> _DOELEN_
1. Typ uit de tekst over de LKV-regelingen het stuk over, beginnend bij "LKV oudere werknemer, LKV" en doorlopend tot en met "LKV oudere werknemer.".
2. Welke leeftijd moet een uitkeringsgerechtigde volgens de tekst over de LKV-regelingen minstens hebben om bij aanname recht te geven op het LKV oudere werknemer?
3. Vat de tekst over de LKV-regelingen samen in twee zinnen.

LKV oudere werknemer, LKV arbeidsgehandicapte werknemer en LKV herplaatsen arbeidsgehandicapte werknemer

  • Als een werkgever een uitkeringsgerechtigde aanneemt van 56 jaar of ouder, geeft dat recht op het LKV oudere werknemer.

  • Als een werkgever een werknemer aanneemt met een WIA-uitkering, geeft dat recht op het LKV arbeidsgehandicapte werknemer. Werknemers vallen onder voorwaarden ook onder deze LKV-doelgroep als zij na afloop van de WIA-wachttijd minder dan 35% arbeidsongeschikt zijn, of als zij een WAO- of WAZ-uitkering hebben.

  • Als een werknemer met een WIA-uitkering de werkzaamheden bij zijn huidige werkgever hervat, geeft dat recht op het LKV herplaatsen arbeidsgehandicapte werknemer. Werknemers vallen onder voorwaarden ook onder deze doelgroep als zij een WAO-uitkering hebben en de werkzaamheden bij de oude werkgever hervatten.

> _INHOUD DATASET_
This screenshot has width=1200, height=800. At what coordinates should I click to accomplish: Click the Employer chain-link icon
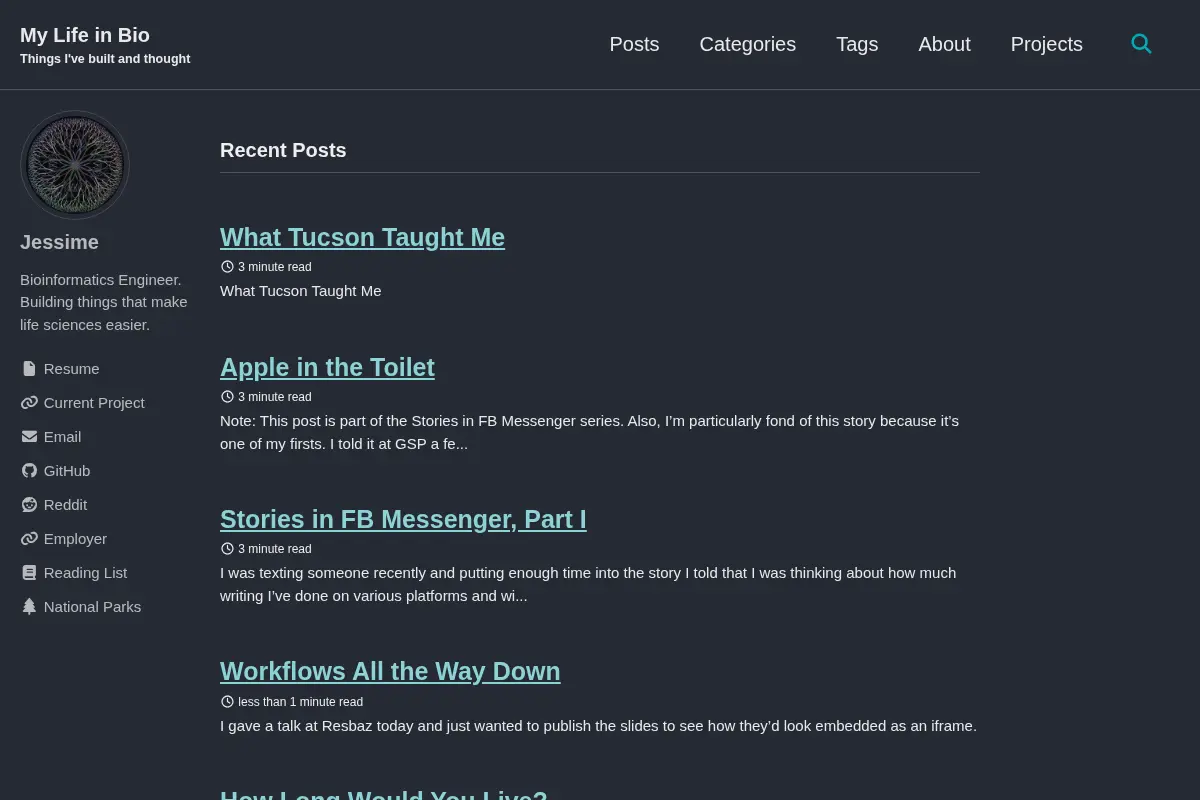(x=29, y=539)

> _DE ANTWOORDEN_
1.
LKV oudere werknemer, LKV arbeidsgehandicapte werknemer en LKV herplaatsen arbeidsgehandicapte werknemer

  • Als een werkgever een uitkeringsgerechtigde aanneemt van 56 jaar of ouder, geeft dat recht op het LKV oudere werknemer.

2. Een uitkeringsgerechtigde moet 56 jaar of ouder zijn.

3. Een werkgever heeft recht op het LKV oudere werknemer als hij een uitkeringsgerechtigde van 56 jaar of ouder aanneemt, en op het LKV arbeidsgehandicapte werknemer als hij een werknemer met een WIA-uitkering aanneemt. Hervat een werknemer met een WIA-uitkering het werk bij zijn huidige werkgever, dan geeft dat recht op het LKV herplaatsen arbeidsgehandicapte werknemer, waarbij onder voorwaarden ook werknemers met een WAO-uitkering onder deze doelgroep vallen.